I'm trying to construct a set of unique words from a list of entries, each of which has a vector of strings.
So I made a function called Insert, which gets called for each of the entries like this:
for( auto & e : _Entries )
_Dictionary.Insert( begin( e.getNameWords( ) ), end( e.getNameWords( ) ) );
The class _Dictionary internally has a set (the STL container) and I wrote the function Insert as follows:
template< typename InputIterator >
void Insert( InputIterator first, InputIterator last )
{
for( auto it = first ; it != last ; ++it )
_AllWords.insert( *it );
}
In my case, calling Insert for all entries in _Entries took an average of 570 milliseconds.
Then I thought that I should use the functions that the STL already has to do the same thing that the for loop in Insert does, so I changed the function Insert to the following:
template< typename InputIterator >
void Insert( InputIterator first, InputIterator last )
{
copy( first, last, inserter( _AllWords, begin( _AllWords ) ) );
}
I was expecting this to 1) be more correct, and 2) be at least as fast, if not more (guided by the philosophy of letting the STL do as much for you as you can).
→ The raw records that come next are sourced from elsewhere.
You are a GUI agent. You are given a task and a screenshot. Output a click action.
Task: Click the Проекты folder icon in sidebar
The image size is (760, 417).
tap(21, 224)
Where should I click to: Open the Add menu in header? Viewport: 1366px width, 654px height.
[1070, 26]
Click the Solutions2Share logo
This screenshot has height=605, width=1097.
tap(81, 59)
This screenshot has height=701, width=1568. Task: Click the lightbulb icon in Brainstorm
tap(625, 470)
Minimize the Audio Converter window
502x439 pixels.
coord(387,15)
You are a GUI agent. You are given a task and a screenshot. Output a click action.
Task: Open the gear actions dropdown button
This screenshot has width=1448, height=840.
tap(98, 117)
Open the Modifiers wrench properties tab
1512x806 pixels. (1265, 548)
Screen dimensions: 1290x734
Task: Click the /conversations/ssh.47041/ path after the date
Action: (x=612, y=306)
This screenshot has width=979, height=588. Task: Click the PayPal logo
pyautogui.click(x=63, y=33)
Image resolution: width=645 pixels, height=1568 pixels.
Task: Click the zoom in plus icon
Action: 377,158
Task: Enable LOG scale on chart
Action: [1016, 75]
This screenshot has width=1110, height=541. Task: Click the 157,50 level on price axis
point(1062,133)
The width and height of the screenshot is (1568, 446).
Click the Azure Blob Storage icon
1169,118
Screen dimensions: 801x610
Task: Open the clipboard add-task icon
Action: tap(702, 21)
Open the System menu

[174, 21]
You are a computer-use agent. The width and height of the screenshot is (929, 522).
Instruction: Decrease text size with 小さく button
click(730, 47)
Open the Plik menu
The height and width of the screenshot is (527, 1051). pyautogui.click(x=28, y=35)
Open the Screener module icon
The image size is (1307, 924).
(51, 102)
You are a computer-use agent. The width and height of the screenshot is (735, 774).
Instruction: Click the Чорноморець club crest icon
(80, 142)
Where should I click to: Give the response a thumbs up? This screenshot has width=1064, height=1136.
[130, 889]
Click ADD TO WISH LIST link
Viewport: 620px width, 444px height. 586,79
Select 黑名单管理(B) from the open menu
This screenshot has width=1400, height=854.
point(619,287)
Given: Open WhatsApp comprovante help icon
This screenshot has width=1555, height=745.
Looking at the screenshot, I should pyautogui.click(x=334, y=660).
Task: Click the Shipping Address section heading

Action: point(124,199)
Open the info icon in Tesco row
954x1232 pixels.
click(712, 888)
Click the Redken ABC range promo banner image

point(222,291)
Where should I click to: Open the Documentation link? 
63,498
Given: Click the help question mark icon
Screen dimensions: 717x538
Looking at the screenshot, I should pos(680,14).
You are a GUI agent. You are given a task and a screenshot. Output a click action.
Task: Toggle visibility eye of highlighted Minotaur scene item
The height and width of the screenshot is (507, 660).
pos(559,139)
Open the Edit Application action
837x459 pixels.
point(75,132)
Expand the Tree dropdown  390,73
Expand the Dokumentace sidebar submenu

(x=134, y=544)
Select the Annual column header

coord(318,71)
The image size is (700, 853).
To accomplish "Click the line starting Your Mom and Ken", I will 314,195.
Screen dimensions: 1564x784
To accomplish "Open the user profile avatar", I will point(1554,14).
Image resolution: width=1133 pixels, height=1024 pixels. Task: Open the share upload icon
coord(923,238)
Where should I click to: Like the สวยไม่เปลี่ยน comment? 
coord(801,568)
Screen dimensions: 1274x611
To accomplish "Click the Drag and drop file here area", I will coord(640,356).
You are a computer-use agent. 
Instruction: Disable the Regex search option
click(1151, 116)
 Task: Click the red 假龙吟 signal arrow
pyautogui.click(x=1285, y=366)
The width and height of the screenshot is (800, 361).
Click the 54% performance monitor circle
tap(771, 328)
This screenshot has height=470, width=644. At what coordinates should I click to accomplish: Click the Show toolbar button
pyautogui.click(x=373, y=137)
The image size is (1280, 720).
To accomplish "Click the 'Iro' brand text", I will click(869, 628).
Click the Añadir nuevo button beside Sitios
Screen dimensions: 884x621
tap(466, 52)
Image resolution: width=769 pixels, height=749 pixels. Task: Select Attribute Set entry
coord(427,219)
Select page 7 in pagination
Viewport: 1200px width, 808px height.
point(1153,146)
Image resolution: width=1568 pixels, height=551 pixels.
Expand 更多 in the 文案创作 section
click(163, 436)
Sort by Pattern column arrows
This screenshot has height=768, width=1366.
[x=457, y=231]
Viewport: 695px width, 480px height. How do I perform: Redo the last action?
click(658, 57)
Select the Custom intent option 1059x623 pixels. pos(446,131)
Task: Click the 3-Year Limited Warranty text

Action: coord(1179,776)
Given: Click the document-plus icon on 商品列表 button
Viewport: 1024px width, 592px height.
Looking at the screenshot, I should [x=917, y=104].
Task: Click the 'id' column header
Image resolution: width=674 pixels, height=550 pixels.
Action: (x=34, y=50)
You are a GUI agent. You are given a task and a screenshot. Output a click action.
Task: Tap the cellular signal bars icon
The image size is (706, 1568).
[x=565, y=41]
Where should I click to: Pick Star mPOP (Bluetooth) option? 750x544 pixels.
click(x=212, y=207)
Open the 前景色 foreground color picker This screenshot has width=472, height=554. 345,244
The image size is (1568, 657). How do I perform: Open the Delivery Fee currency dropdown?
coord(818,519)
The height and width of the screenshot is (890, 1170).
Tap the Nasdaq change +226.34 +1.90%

However, I was surprised to notice that this implementation actually took longer; not much more, but a consistent 200 milliseconds more than the previous for-loop based implementation.
I know this is an essentially trivial speed difference, but I'm still surprised.
So my question is: why is my implementation faster?
Note: I am compiling this with clang's version 3.5.2 with the libc++ standard library and with the -O3 flag, under Ubuntu 14.04.